Early martial arts films
The Swordswoman of Huangjiang (1930) co-starring Chen Zhi-gong.
The boom came to an end in the 1930s, caused by official opposition from cultural and political elites, especially the Kuomintang government, who saw it as promoting superstition and violent anarchy.Wuxia filmmaking was picked up in Hong Kong, at the time a British colony with a highly liberal economy and culture and a developing film industry. The first martial arts film in Cantonese, the dominant Chinese spoken language of Hong Kong, was The Adorned Pavilion (1938).
Scene from the wuxia film Buddha's Palm (1964). The magic qi rays are created using crude hand-drawn animation.
By the late 1940s, upheavals in mainland China—the Second Sino-Japanese War, the Chinese Civil War, and the victory of the Communist Party of China—had shifted the centre of Chinese language filmmaking to Hong Kong. The industry continued the wuxia tradition in Cantonese B movies and serials, although the more prestigious Mandarin-language cinema generally ignored the genre. Animation and special effects drawn directly on the film by hand were used to simulate the flying abilities and other preternatural powers of characters; later titles in the cycle included The Six-Fingered Lord of the Lute (1965) and Sacred Fire, Heroic Wind (1966).

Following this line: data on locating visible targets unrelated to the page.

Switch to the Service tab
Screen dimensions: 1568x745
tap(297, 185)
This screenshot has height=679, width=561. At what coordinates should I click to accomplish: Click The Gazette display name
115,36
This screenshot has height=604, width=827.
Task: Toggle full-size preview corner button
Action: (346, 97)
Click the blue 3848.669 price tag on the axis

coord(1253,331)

A countertradition to the wuxia films emerged in the kung fu movies that were also produced at this time. These movies emphasized more "authentic", down-to-earth and unarmed combat over the swordplay and mysticism of wuxia. The most famous exemplar was real-life martial artist Kwan Tak Hing; he became an avuncular hero figure to at least a couple of generations of Hong Kongers by playing historical folk hero Wong Fei Hung in a series of roughly one hundred movies, from The True Story of Wong Fei Hung (1949) through to Wong Fei Hung Bravely Crushing the Fire Formation (1970). A number of enduring elements were introduced or solidified by these films: the still-popular character of "Master Wong"; the influence of Chinese opera with its stylized martial arts and acrobatics; and the concept of martial arts heroes as exponents of Confucian ethics.
"New School" wuxia
In the second half of the 1960s, the era's biggest studio, Shaw Brothers, inaugurated a new generation of wuxia films, starting with Xu Zenghong's Temple of the Red Lotus (1965), a remake of the 1928 classic. These Mandarin productions were more lavish and in colour; their style was less fantastical and more intense, with stronger and more acrobatic violence. They were influenced by imported samurai movies from Japan and by the wave of "New School" wuxia novels by authors like Jin Yong and Liang Yusheng that started in the 1950s.

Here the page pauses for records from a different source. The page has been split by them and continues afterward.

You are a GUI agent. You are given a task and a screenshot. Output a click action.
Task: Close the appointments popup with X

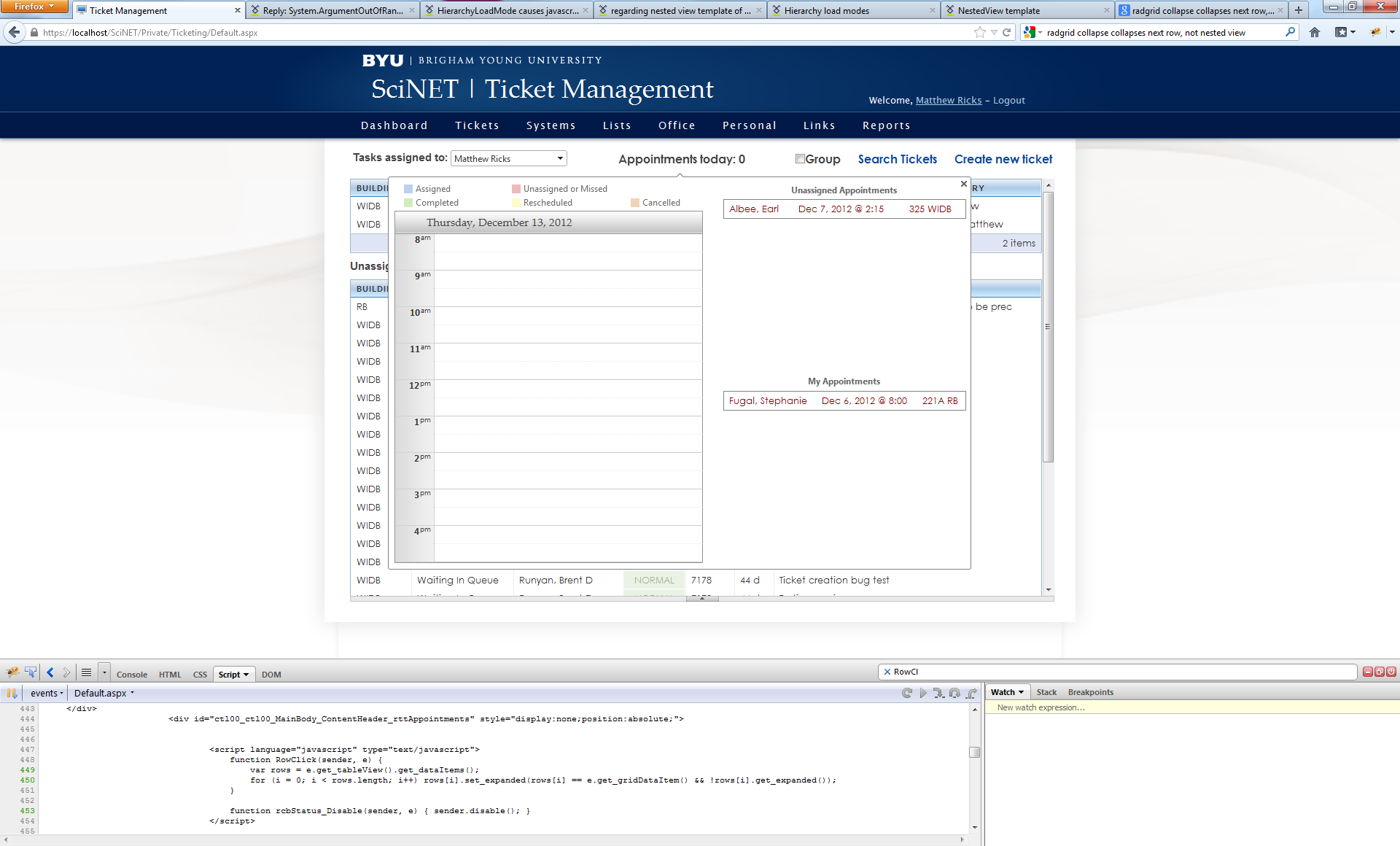click(x=963, y=184)
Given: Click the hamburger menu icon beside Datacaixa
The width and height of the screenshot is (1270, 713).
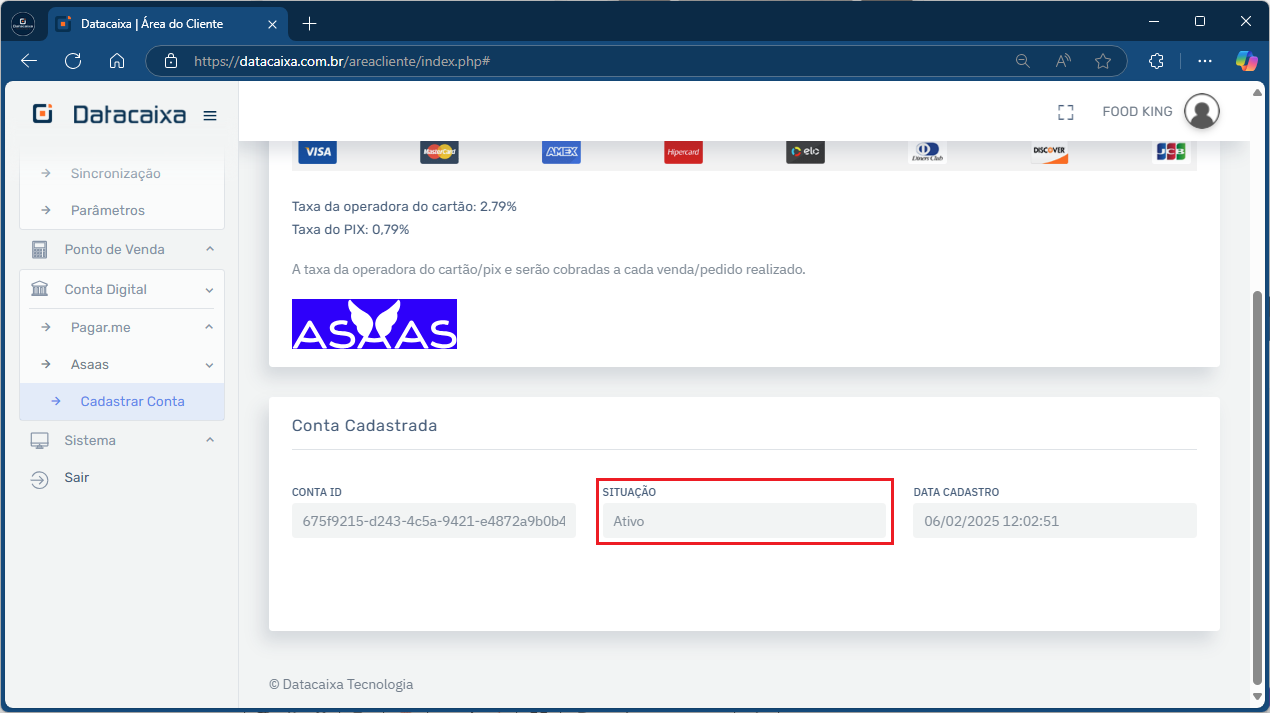Looking at the screenshot, I should point(210,115).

The New School wuxia wave marked the move of male-oriented action films to the centre of Hong Kong cinema, which had long been dominated by female stars and genres aimed at female audiences, such as romances and musicals. Even so, during the 1960s female action stars like Cheng Pei Pei and Connie Chan Po-chu were prominent alongside male stars, such as former swimming champion Jimmy Wang Yu, and they continued an old tradition of female warriors in wuxia storytelling. The signature directors of the period were Chang Cheh with One-Armed Swordsman (1967) and Golden Swallow (1968) and King Hu with Come Drink with Me (1966). Hu soon left Shaw Brothers to pursue his own vision of wuxia with independent productions in Taiwan, such as the enormously successful Dragon Inn (1967, aka Dragon Gate Inn). Chang stayed on and remained the Shaws' prolific star director into the early 1980s.